LE TANDEM Montalvo-Hervieu aurait dû mettre en scène « Orphée et Eurydice » de Gluck pour l’Opéra du Rhin. Le projet n’ayant pas abouti, ils sont restés sur leur faim et ont exploité leurs idées et réflexions dans leur nouvelle création chorégraphique.
Difficile d’extraire « Orphée » de son contexte musical, même si des poètes et cinéastes l’ont réussi. Restant fidèles à leur système de danse autour d’un écran projetant des images des danseurs ou d’animaux et même des paysages, les chorégraphes ont adjoint à leur troupe de danseurs multiethniques, musiciens et chanteurs, certains d’entre eux se révélant également d’excellents danseurs. Un melting-pot de très haut niveau pour une heure trente de bonheur.

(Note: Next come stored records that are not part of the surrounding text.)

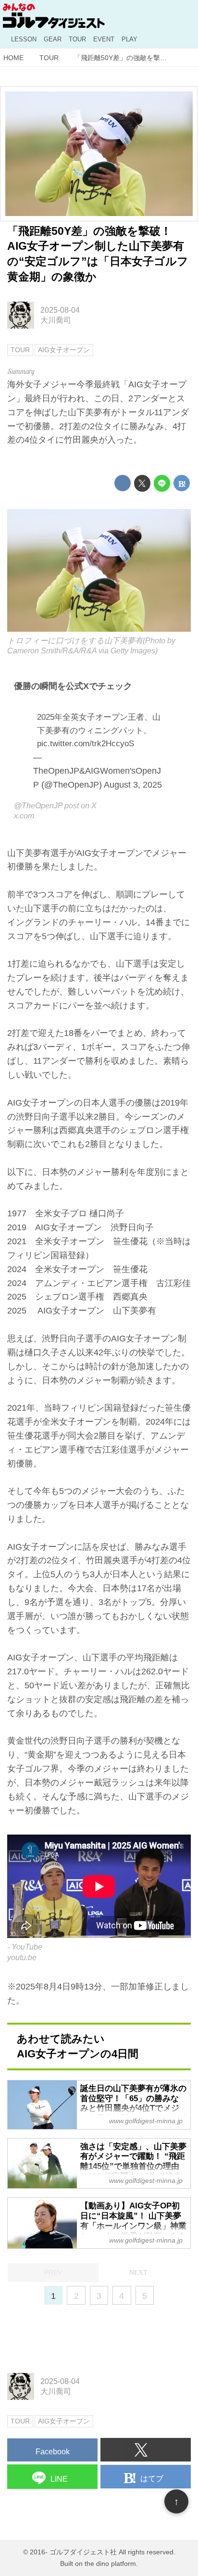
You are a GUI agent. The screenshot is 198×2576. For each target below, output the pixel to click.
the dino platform (110, 2563)
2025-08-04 (60, 310)
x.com (24, 815)
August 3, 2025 (133, 785)
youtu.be (22, 1957)
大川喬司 (55, 320)
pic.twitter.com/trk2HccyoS (85, 743)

Cette création était d’autant plus attendue qu’elle a été reculée de 48 heures en raison de grèves du personnel de Chaillot, revendiquant à la fois pour leurs conditions de travail et contre la renégociation de leurs conventions collectives et inquiets du futur du théâtre en raison du départ en janvier 2012 de sa directrice Dominique Hervieu pour la Maison de la danse et la Biennale de Lyon. L’accueil a été unanime et les spectateurs, très nombreux, n’ont pas semblé en vouloir aux grévistes d’avoir été pris en otage un quart d’heure avant le début du spectacle pour des explications accueillies avec un mélange d’applaudissements et de sifflets.
Exploits.
Passée la pilule sociale, on a pu se laisser aller à leur narration du mythe qui débute par un film. Un jeune homme découvre l’histoire d’Orphée dans un livre acheté chez un bouquiniste des quais de la Seine. Il saute dans le fleuve et refait le parcours onirico-initiatique d’Orphée. Les animaux, chers à nos chorégraphes, sont charmés au passage, puis suit un collage kaléidoscopique où les différents danseurs évoquent le couple mythique, chacun dans son vocabulaire spécifique, des danses de rue à la danse moderne et même académique. Un échassier du Cirque du soleil se mêle à eux et réalise des exploits ébouriffants.
Mais ce n’est presque rien en regard de la performance de l’Orphée filmé, un jeune homme algérien au visage d’une intensité bouleversante, danseur de hip-hop unijambiste, qui apparaît sur scène et réalise, sur la tête, sur le côté, sur les mains, les acrobaties les plus ahurissantes.
Musicalement, on est aussi à la fête, avec deux instrumentistes, un violoncelliste et un joueur de théorbe, quelques chanteurs, dont un haute-contre qui n’a pas oublié de s’adjoindre un sens inouï de la scène et une capacité de danser plutôt admirable. Ils reprennent les cantilènes de Monteverdi, Gluck et Offenbach et le collage musical n’a pas peur de convoquer aussi Philip Glass et La Secte Phonétik. De l’ensemble se dégagent assez fortement les messages de la séparation des couples, de la fragilité de l’être humain et de l’artiste en particulier, du pouvoir de l’art et de la création poétique, sans que jamais ne pèse sur le spectateur plus que le pouvoir de suggestion, léger comme la danse et doux comme la musique.
Théâtre national de Chaillot (tél. 01.53.65.30.00 et www.theatre-chailllot.fr) du 19 mai au 19 juin. Places de 10 à 27,50 euros. Les bénéfices de la représentation du 8 juin seront reversés à Handicap International pour soutenir l’association dans son plan d’action en faveur des victimes du séisme d’Haïti.